Overview
To separate different hardware and software targets, MLIR has “dialects”, including:
- TensorFlow IR, which represents all things possible in TensorFlow graphs.
- XLA HLO IR, which is designed to take advantage of XLA’s compilation abilities (with output to, among other things, TPUs).
- An experimental affine dialect, which focuses on polyhedral representations and optimizations.
- LLVM IR, which has a 1:1 mapping between it and LLVM’s own representation, allowing MLIR to emit GPU and CPU code through LLVM.
- TensorFlow Lite, which will translate to running code on mobile platforms.
Each dialect consists of a set of defined operations which have invariants placed on them, like: “This is a binary operator, and the inputs and outputs have the same types.”
Adding to MLIR
MLIR has no fixed/built-in list of globally known operations (no “intrinsics”). Dialects can define entirely custom types, which is how MLIR can model things like the LLVM IR type system (which has first class aggregates), domain abstractions important for ML-optimized accelerators like quantized types, and even the Swift or Clang type systems (which are built around Swift/Clang declaration nodes) in the future.

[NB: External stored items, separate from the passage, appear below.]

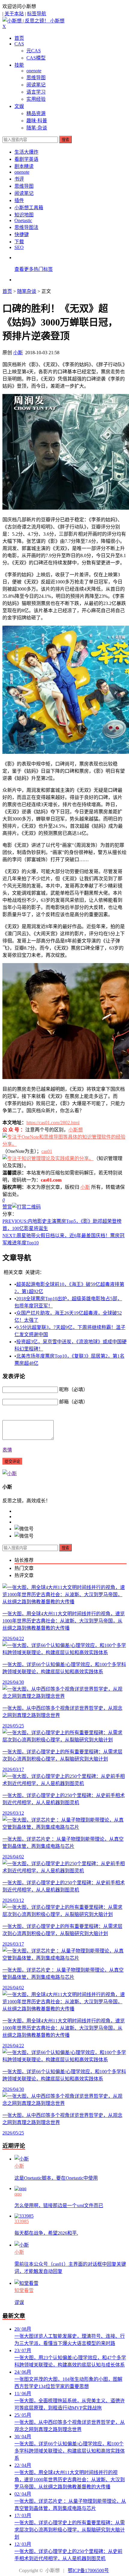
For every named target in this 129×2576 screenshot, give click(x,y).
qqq (18, 2193)
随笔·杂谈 (36, 127)
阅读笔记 (36, 84)
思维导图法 (26, 227)
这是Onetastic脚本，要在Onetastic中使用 (56, 2178)
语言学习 (36, 91)
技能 (19, 65)
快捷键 (21, 234)
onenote (33, 70)
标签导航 (36, 13)
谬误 (19, 2302)
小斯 (18, 352)
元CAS (33, 50)
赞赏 (7, 1206)
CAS (19, 43)
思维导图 (36, 77)
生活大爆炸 (26, 152)
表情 (7, 1449)
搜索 (65, 139)
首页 (19, 38)
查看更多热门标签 (33, 269)
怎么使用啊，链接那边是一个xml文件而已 (58, 2205)
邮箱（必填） (73, 1401)
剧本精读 (24, 166)
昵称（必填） (73, 1389)
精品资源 (36, 113)
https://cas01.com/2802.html (53, 1122)
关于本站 (14, 13)
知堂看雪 (24, 2290)
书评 (19, 178)
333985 (21, 2221)
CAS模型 (36, 57)
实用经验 (36, 99)
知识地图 (24, 214)
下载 (19, 241)
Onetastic (23, 220)
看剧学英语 (26, 159)
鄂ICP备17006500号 (88, 2570)
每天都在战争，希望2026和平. (46, 2233)
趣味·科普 (36, 120)
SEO (19, 247)
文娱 (19, 106)
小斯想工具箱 (28, 207)
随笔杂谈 (26, 291)
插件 (19, 200)
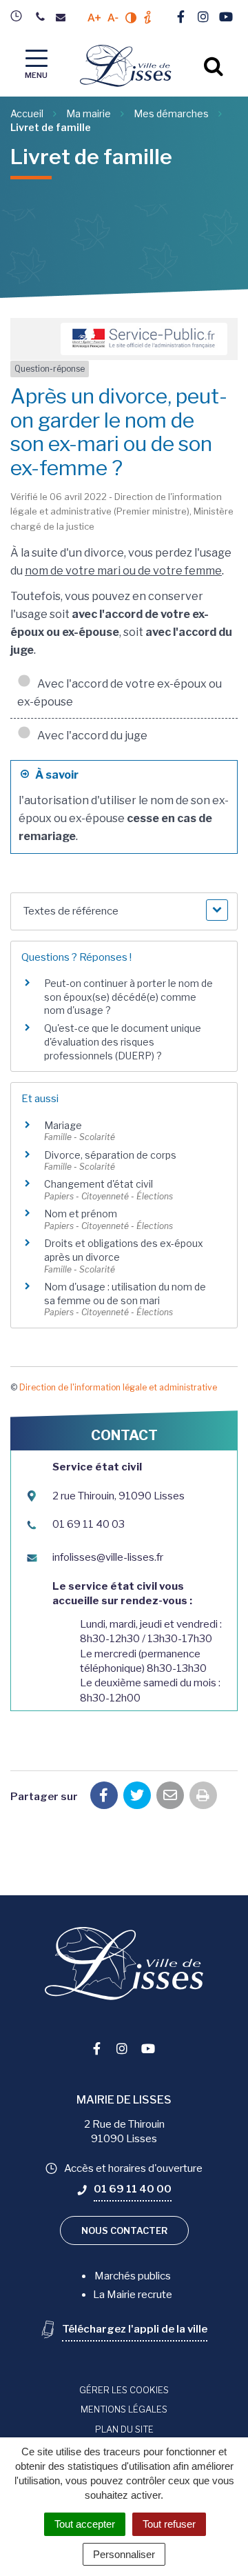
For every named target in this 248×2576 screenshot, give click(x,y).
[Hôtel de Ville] (19, 15)
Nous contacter (124, 2230)
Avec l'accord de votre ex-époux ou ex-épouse (119, 692)
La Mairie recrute (132, 2294)
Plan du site (124, 2429)
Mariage (63, 1125)
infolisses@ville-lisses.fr (107, 1557)
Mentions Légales (124, 2409)
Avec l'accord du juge (90, 735)
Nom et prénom (80, 1213)
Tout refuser (169, 2524)
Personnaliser (124, 2554)
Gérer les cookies (124, 2389)
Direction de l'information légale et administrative (118, 1387)
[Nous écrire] (63, 17)
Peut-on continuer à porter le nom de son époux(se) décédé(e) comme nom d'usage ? (128, 996)
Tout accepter (84, 2524)
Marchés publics (132, 2276)
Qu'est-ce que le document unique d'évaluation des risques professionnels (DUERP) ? (122, 1041)
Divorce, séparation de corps (110, 1155)
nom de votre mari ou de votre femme (123, 570)
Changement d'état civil (98, 1184)
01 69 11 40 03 (88, 1524)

If you want to connect a new low-level compiler, you would create a new dialect and the lowerings between the TensorFlow Graph dialect and your dialect. This smooths the path for hardware and compiler makers. You can even target dialects at different levels in the same model; the higher-level optimizers will respect the unfamiliar parts of the IR and wait for a lower level to handle it.